#### [Directions for this task]
Revise the entries from the line with "1456x819 pixels. Task: Add" up to and including the line with "[x=1395, y=115]", putting "repair category" in place of "maintenance type" and keeping everything else the same. Give only those lines, without the pictures.

#### [Available data]
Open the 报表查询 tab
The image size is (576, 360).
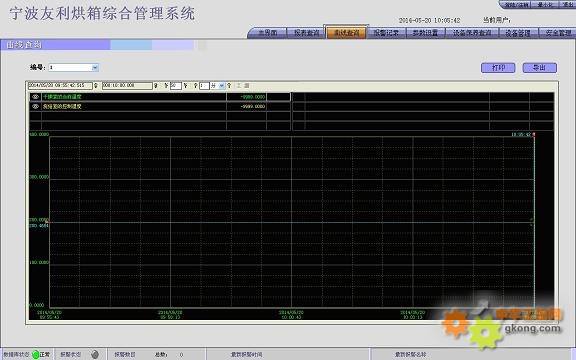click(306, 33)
...
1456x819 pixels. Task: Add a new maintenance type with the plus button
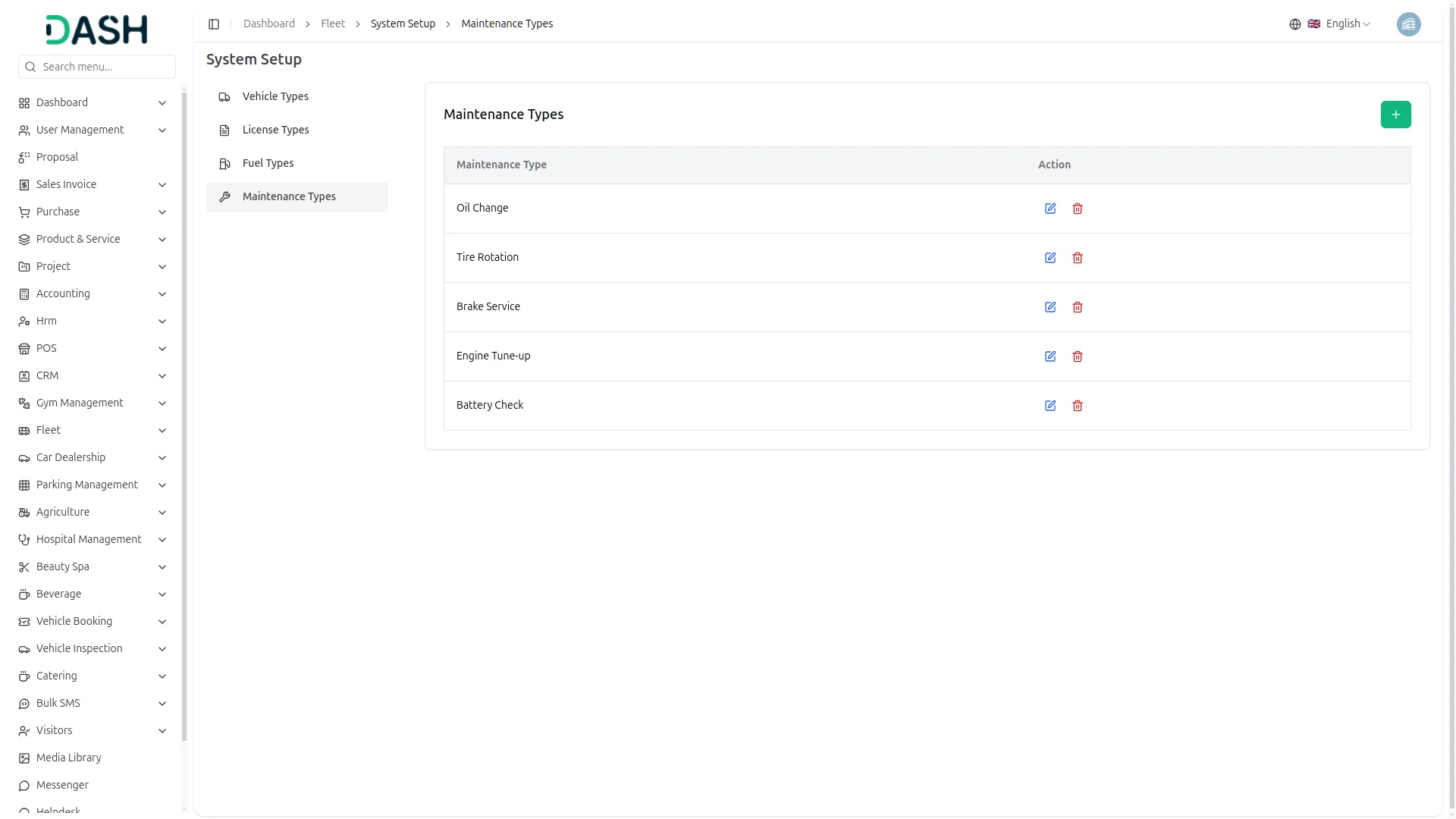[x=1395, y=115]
...
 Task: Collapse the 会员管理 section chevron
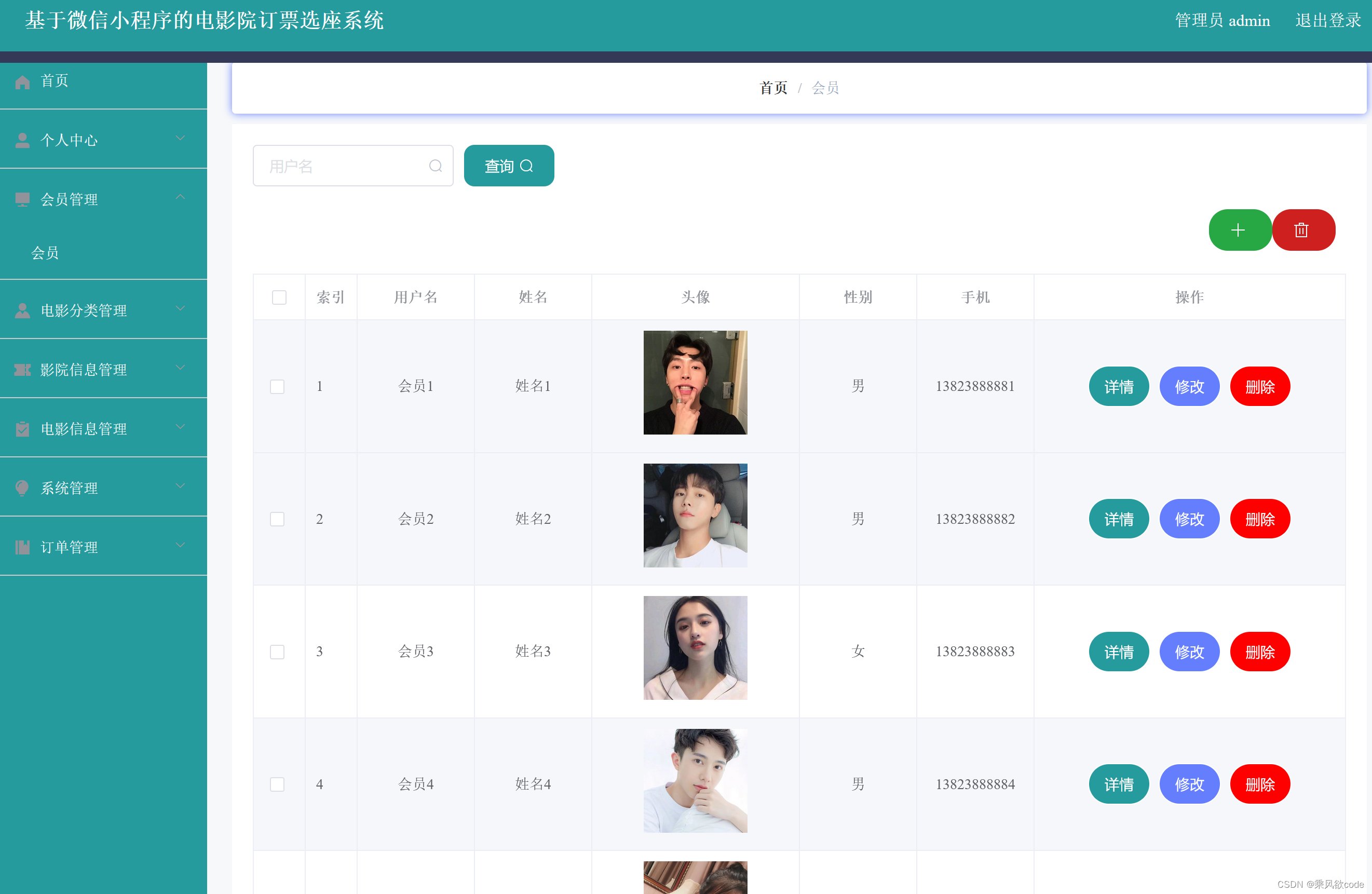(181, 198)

#### [Answer for the task]
1456x819 pixels. Task: Add a new repair category with the plus button
[x=1395, y=115]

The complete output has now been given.